• **Activity**
Retype the records exactly, including every line.

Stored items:

*** Block opens ***

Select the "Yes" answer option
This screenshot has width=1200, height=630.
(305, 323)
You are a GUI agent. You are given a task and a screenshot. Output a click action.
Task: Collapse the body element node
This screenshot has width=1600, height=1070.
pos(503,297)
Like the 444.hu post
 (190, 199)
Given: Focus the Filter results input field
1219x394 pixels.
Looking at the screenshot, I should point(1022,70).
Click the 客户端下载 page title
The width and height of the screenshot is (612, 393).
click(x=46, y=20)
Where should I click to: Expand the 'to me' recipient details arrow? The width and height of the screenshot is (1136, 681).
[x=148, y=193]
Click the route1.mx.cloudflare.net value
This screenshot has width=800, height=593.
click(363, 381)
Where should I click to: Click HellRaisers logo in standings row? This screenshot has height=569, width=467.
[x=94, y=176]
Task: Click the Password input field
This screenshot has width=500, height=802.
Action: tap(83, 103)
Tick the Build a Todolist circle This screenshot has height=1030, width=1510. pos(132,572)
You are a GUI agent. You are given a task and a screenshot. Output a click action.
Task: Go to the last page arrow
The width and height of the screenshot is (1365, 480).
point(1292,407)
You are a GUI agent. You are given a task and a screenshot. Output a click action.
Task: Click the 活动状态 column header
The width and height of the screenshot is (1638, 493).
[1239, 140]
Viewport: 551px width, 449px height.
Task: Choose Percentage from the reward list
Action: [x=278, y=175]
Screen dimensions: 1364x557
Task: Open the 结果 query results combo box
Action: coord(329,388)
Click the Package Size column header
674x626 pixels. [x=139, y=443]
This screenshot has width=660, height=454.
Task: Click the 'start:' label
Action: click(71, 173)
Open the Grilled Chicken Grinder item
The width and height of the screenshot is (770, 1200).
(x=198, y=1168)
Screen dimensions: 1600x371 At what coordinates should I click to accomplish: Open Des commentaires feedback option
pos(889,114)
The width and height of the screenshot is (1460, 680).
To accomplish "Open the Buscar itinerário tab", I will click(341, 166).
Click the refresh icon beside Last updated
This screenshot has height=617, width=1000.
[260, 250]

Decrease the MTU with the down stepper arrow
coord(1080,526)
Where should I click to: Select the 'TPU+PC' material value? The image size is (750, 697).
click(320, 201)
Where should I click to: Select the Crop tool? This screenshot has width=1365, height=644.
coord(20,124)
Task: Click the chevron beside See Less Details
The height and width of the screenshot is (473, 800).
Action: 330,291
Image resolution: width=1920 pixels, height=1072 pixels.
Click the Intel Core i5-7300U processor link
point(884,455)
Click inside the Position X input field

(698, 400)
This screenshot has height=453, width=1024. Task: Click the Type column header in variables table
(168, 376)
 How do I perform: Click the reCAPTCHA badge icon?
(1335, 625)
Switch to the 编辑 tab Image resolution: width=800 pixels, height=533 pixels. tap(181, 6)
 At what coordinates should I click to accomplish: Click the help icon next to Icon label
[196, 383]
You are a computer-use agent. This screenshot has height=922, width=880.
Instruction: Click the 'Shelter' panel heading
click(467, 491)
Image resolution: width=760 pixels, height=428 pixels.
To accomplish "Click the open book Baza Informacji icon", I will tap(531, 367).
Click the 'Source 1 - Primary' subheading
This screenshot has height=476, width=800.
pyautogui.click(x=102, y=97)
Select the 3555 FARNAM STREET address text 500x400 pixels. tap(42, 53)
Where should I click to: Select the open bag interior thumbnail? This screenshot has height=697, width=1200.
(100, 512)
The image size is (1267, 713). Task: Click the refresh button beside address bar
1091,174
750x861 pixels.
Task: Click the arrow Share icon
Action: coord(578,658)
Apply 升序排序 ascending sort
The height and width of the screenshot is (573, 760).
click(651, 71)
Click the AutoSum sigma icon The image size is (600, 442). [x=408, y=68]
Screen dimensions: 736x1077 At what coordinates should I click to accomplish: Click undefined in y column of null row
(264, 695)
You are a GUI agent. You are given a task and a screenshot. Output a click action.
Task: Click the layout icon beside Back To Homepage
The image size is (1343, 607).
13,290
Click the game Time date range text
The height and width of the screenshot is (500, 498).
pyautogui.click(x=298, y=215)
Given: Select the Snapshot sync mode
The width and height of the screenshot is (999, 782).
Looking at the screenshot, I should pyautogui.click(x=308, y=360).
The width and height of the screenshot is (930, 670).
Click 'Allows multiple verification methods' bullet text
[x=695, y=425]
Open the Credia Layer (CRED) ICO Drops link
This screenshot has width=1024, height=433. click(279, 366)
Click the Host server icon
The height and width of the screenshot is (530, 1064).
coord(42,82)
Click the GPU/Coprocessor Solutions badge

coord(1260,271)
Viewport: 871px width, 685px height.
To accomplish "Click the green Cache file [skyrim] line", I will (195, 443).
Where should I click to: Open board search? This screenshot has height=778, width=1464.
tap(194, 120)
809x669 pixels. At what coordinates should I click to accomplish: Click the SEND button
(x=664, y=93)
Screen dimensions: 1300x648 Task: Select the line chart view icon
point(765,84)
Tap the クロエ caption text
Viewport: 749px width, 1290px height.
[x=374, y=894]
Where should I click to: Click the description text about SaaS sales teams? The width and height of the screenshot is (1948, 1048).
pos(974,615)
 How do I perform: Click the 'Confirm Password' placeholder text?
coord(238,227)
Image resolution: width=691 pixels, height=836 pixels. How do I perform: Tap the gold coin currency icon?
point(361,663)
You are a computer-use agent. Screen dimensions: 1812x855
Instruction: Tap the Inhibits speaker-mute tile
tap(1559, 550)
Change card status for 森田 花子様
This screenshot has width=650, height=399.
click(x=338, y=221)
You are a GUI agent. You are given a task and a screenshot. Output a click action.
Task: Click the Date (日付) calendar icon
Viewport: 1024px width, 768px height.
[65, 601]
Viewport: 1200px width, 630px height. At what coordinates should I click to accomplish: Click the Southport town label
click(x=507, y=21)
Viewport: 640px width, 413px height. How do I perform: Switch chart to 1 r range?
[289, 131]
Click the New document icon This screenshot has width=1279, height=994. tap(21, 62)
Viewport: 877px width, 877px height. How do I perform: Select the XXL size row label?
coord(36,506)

*** Block closes ***

• **Output of the task**
Select the "Yes" answer option
This screenshot has width=1200, height=630.
(305, 323)
You are a GUI agent. You are given a task and a screenshot. Output a click action.
Task: Collapse the body element node
This screenshot has width=1600, height=1070.
pos(503,297)
Like the 444.hu post
 (190, 199)
Given: Focus the Filter results input field
1219x394 pixels.
Looking at the screenshot, I should point(1022,70).
Click the 客户端下载 page title
The width and height of the screenshot is (612, 393).
click(x=46, y=20)
Where should I click to: Expand the 'to me' recipient details arrow? The width and height of the screenshot is (1136, 681).
[x=148, y=193]
Click the route1.mx.cloudflare.net value
This screenshot has width=800, height=593.
click(363, 381)
Where should I click to: Click HellRaisers logo in standings row? This screenshot has height=569, width=467.
[x=94, y=176]
Task: Click the Password input field
This screenshot has width=500, height=802.
Action: tap(83, 103)
Tick the Build a Todolist circle This screenshot has height=1030, width=1510. pos(132,572)
You are a GUI agent. You are given a task and a screenshot. Output a click action.
Task: Go to the last page arrow
The width and height of the screenshot is (1365, 480).
point(1292,407)
You are a GUI agent. You are given a task and a screenshot. Output a click action.
Task: Click the 活动状态 column header
The width and height of the screenshot is (1638, 493).
[1239, 140]
Viewport: 551px width, 449px height.
Task: Choose Percentage from the reward list
Action: [x=278, y=175]
Screen dimensions: 1364x557
Task: Open the 结果 query results combo box
Action: coord(329,388)
Click the Package Size column header
674x626 pixels. [x=139, y=443]
This screenshot has width=660, height=454.
Task: Click the 'start:' label
Action: click(71, 173)
Open the Grilled Chicken Grinder item
The width and height of the screenshot is (770, 1200).
(x=198, y=1168)
Screen dimensions: 1600x371 At what coordinates should I click to accomplish: Open Des commentaires feedback option
pos(889,114)
The width and height of the screenshot is (1460, 680).
To accomplish "Open the Buscar itinerário tab", I will click(341, 166).
Click the refresh icon beside Last updated
This screenshot has height=617, width=1000.
[260, 250]

Decrease the MTU with the down stepper arrow
coord(1080,526)
Where should I click to: Select the 'TPU+PC' material value? The image size is (750, 697).
click(320, 201)
Where should I click to: Select the Crop tool? This screenshot has width=1365, height=644.
coord(20,124)
Task: Click the chevron beside See Less Details
The height and width of the screenshot is (473, 800).
Action: 330,291
Image resolution: width=1920 pixels, height=1072 pixels.
Click the Intel Core i5-7300U processor link
point(884,455)
Click inside the Position X input field

(698, 400)
This screenshot has height=453, width=1024. Task: Click the Type column header in variables table
(168, 376)
 How do I perform: Click the reCAPTCHA badge icon?
(1335, 625)
Switch to the 编辑 tab Image resolution: width=800 pixels, height=533 pixels. tap(181, 6)
 At what coordinates should I click to accomplish: Click the help icon next to Icon label
[196, 383]
You are a computer-use agent. This screenshot has height=922, width=880.
Instruction: Click the 'Shelter' panel heading
click(467, 491)
Image resolution: width=760 pixels, height=428 pixels.
To accomplish "Click the open book Baza Informacji icon", I will tap(531, 367).
Click the 'Source 1 - Primary' subheading
This screenshot has height=476, width=800.
pyautogui.click(x=102, y=97)
Select the 3555 FARNAM STREET address text 500x400 pixels. tap(42, 53)
Where should I click to: Select the open bag interior thumbnail? This screenshot has height=697, width=1200.
(100, 512)
The image size is (1267, 713). Task: Click the refresh button beside address bar
1091,174
750x861 pixels.
Task: Click the arrow Share icon
Action: coord(578,658)
Apply 升序排序 ascending sort
The height and width of the screenshot is (573, 760).
click(651, 71)
Click the AutoSum sigma icon The image size is (600, 442). [x=408, y=68]
Screen dimensions: 736x1077 At what coordinates should I click to accomplish: Click undefined in y column of null row
(264, 695)
You are a GUI agent. You are given a task and a screenshot. Output a click action.
Task: Click the layout icon beside Back To Homepage
The image size is (1343, 607).
13,290
Click the game Time date range text
The height and width of the screenshot is (500, 498).
pyautogui.click(x=298, y=215)
Given: Select the Snapshot sync mode
The width and height of the screenshot is (999, 782).
Looking at the screenshot, I should pyautogui.click(x=308, y=360).
The width and height of the screenshot is (930, 670).
Click 'Allows multiple verification methods' bullet text
[x=695, y=425]
Open the Credia Layer (CRED) ICO Drops link
This screenshot has width=1024, height=433. click(279, 366)
Click the Host server icon
The height and width of the screenshot is (530, 1064).
coord(42,82)
Click the GPU/Coprocessor Solutions badge

coord(1260,271)
Viewport: 871px width, 685px height.
To accomplish "Click the green Cache file [skyrim] line", I will (195, 443).
Where should I click to: Open board search? This screenshot has height=778, width=1464.
tap(194, 120)
809x669 pixels. At what coordinates should I click to accomplish: Click the SEND button
(x=664, y=93)
Screen dimensions: 1300x648 Task: Select the line chart view icon
point(765,84)
Tap the クロエ caption text
Viewport: 749px width, 1290px height.
[x=374, y=894]
Where should I click to: Click the description text about SaaS sales teams? The width and height of the screenshot is (1948, 1048).
pos(974,615)
 How do I perform: Click the 'Confirm Password' placeholder text?
coord(238,227)
Image resolution: width=691 pixels, height=836 pixels. How do I perform: Tap the gold coin currency icon?
point(361,663)
You are a computer-use agent. Screen dimensions: 1812x855
Instruction: Tap the Inhibits speaker-mute tile
tap(1559, 550)
Change card status for 森田 花子様
This screenshot has width=650, height=399.
click(x=338, y=221)
You are a GUI agent. You are given a task and a screenshot. Output a click action.
Task: Click the Date (日付) calendar icon
Viewport: 1024px width, 768px height.
[65, 601]
Viewport: 1200px width, 630px height. At what coordinates should I click to accomplish: Click the Southport town label
click(x=507, y=21)
Viewport: 640px width, 413px height. How do I perform: Switch chart to 1 r range?
[289, 131]
Click the New document icon This screenshot has width=1279, height=994. tap(21, 62)
Viewport: 877px width, 877px height. How do I perform: Select the XXL size row label?
coord(36,506)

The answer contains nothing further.